*PROMPT*. Render every one of these lines as a Markdown table with two columns, Number and Record line, and skip any blank lines.

*Records from a dataset*.
----

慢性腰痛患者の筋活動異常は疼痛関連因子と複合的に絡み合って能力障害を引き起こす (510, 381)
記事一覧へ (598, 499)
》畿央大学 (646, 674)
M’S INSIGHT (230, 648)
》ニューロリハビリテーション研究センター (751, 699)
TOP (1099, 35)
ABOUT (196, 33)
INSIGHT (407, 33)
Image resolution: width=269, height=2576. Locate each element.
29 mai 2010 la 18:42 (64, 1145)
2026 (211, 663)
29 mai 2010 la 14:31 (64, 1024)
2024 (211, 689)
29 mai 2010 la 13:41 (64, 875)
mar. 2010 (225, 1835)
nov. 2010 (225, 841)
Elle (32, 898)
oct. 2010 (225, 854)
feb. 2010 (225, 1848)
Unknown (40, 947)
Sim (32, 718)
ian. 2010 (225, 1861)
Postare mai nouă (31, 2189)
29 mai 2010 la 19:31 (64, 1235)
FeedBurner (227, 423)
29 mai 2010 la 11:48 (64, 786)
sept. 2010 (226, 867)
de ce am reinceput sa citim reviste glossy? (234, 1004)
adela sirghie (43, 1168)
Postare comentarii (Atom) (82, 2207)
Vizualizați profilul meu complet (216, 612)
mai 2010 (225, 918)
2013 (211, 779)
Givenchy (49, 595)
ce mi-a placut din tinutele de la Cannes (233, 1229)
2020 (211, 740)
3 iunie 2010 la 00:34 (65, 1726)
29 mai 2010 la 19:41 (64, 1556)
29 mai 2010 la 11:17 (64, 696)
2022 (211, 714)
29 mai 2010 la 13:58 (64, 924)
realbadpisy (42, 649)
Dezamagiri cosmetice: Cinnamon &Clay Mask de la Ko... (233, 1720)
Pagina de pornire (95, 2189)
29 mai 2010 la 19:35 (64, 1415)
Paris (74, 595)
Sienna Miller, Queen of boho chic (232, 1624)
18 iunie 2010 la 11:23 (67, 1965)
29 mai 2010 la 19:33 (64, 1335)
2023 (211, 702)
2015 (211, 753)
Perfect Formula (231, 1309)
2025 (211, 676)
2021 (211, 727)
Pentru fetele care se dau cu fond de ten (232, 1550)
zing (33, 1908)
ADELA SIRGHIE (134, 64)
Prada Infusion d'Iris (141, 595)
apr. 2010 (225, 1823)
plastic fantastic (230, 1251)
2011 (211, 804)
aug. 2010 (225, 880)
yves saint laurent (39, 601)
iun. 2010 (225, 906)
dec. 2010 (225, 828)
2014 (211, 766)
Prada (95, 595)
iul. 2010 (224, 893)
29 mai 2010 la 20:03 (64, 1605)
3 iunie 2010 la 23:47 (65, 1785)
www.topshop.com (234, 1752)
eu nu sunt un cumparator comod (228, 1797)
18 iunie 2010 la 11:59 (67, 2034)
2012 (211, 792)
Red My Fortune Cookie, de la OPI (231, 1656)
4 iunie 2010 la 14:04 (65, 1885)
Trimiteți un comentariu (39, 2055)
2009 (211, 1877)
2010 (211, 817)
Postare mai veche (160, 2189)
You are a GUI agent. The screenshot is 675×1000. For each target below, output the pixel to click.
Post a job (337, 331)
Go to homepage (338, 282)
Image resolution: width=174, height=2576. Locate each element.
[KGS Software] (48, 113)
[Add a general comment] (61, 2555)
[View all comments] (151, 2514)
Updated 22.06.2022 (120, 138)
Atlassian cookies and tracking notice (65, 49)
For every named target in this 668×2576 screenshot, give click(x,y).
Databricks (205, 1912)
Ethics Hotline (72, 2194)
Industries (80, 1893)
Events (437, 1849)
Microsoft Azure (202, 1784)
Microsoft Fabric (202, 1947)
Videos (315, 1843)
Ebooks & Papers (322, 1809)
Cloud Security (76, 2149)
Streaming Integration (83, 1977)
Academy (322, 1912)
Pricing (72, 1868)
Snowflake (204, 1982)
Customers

----

*CORRECT ANSWER*.
| Number | Record line |
|---|---|
| 1 | 慢性腰痛患者の筋活動異常は疼痛関連因子と複合的に絡み合って能力障害を引き起こす (510, 381) |
| 2 | 記事一覧へ (598, 499) |
| 3 | 》畿央大学 (646, 674) |
| 4 | M’S INSIGHT (230, 648) |
| 5 | 》ニューロリハビリテーション研究センター (751, 699) |
| 6 | TOP (1099, 35) |
| 7 | ABOUT (196, 33) |
| 8 | INSIGHT (407, 33) |
| 9 | Image resolution: width=269, height=2576. Locate each element. |
| 10 | 29 mai 2010 la 18:42 (64, 1145) |
| 11 | 2026 (211, 663) |
| 12 | 29 mai 2010 la 14:31 (64, 1024) |
| 13 | 2024 (211, 689) |
| 14 | 29 mai 2010 la 13:41 (64, 875) |
| 15 | mar. 2010 (225, 1835) |
| 16 | nov. 2010 (225, 841) |
| 17 | Elle (32, 898) |
| 18 | oct. 2010 (225, 854) |
| 19 | feb. 2010 (225, 1848) |
| 20 | Unknown (40, 947) |
| 21 | Sim (32, 718) |
| 22 | ian. 2010 (225, 1861) |
| 23 | Postare mai nouă (31, 2189) |
| 24 | 29 mai 2010 la 19:31 (64, 1235) |
| 25 | FeedBurner (227, 423) |
| 26 | 29 mai 2010 la 11:48 (64, 786) |
| 27 | sept. 2010 (226, 867) |
| 28 | de ce am reinceput sa citim reviste glossy? (234, 1004) |
| 29 | adela sirghie (43, 1168) |
| 30 | Postare comentarii (Atom) (82, 2207) |
| 31 | Vizualizați profilul meu complet (216, 612) |
| 32 | mai 2010 (225, 918) |
| 33 | 2013 (211, 779) |
| 34 | Givenchy (49, 595) |
| 35 | ce mi-a placut din tinutele de la Cannes (233, 1229) |
| 36 | 2020 (211, 740) |
| 37 | 3 iunie 2010 la 00:34 (65, 1726) |
| 38 | 29 mai 2010 la 19:41 (64, 1556) |
| 39 | 29 mai 2010 la 11:17 (64, 696) |
| 40 | 2022 (211, 714) |
| 41 | 29 mai 2010 la 13:58 (64, 924) |
| 42 | realbadpisy (42, 649) |
| 43 | Dezamagiri cosmetice: Cinnamon &Clay Mask de la Ko... (233, 1720) |
| 44 | Pagina de pornire (95, 2189) |
| 45 | 29 mai 2010 la 19:35 (64, 1415) |
| 46 | Paris (74, 595) |
| 47 | Sienna Miller, Queen of boho chic (232, 1624) |
| 48 | 18 iunie 2010 la 11:23 (67, 1965) |
| 49 | 29 mai 2010 la 19:33 (64, 1335) |
| 50 | 2023 (211, 702) |
| 51 | 2015 (211, 753) |
| 52 | Perfect Formula (231, 1309) |
| 53 | 2025 (211, 676) |
| 54 | 2021 (211, 727) |
| 55 | Pentru fetele care se dau cu fond de ten (232, 1550) |
| 56 | zing (33, 1908) |
| 57 | ADELA SIRGHIE (134, 64) |
| 58 | Prada Infusion d'Iris (141, 595) |
| 59 | apr. 2010 (225, 1823) |
| 60 | plastic fantastic (230, 1251) |
| 61 | 2011 (211, 804) |
| 62 | aug. 2010 (225, 880) |
| 63 | yves saint laurent (39, 601) |
| 64 | iun. 2010 (225, 906) |
| 65 | dec. 2010 (225, 828) |
| 66 | 2014 (211, 766) |
| 67 | Prada (95, 595) |
| 68 | iul. 2010 (224, 893) |
| 69 | 29 mai 2010 la 20:03 (64, 1605) |
| 70 | 3 iunie 2010 la 23:47 (65, 1785) |
| 71 | www.topshop.com (234, 1752) |
| 72 | eu nu sunt un cumparator comod (228, 1797) |
| 73 | 18 iunie 2010 la 11:59 (67, 2034) |
| 74 | 2012 (211, 792) |
| 75 | Red My Fortune Cookie, de la OPI (231, 1656) |
| 76 | 4 iunie 2010 la 14:04 (65, 1885) |
| 77 | Trimiteți un comentariu (39, 2055) |
| 78 | 2009 (211, 1877) |
| 79 | 2010 (211, 817) |
| 80 | Postare mai veche (160, 2189) |
| 81 | You are a GUI agent. The screenshot is 675×1000. For each target below, output the pixel to click. |
| 82 | Post a job (337, 331) |
| 83 | Go to homepage (338, 282) |
| 84 | Image resolution: width=174, height=2576. Locate each element. |
| 85 | [KGS Software] (48, 113) |
| 86 | [Add a general comment] (61, 2555) |
| 87 | [View all comments] (151, 2514) |
| 88 | Updated 22.06.2022 (120, 138) |
| 89 | Atlassian cookies and tracking notice (65, 49) |
| 90 | For every named target in this 668×2576 screenshot, give click(x,y). |
| 91 | Databricks (205, 1912) |
| 92 | Ethics Hotline (72, 2194) |
| 93 | Industries (80, 1893) |
| 94 | Events (437, 1849) |
| 95 | Microsoft Azure (202, 1784) |
| 96 | Microsoft Fabric (202, 1947) |
| 97 | Videos (315, 1843) |
| 98 | Ebooks & Papers (322, 1809) |
| 99 | Cloud Security (76, 2149) |
| 100 | Streaming Integration (83, 1977) |
| 101 | Academy (322, 1912) |
| 102 | Pricing (72, 1868) |
| 103 | Snowflake (204, 1982) |
| 104 | Customers |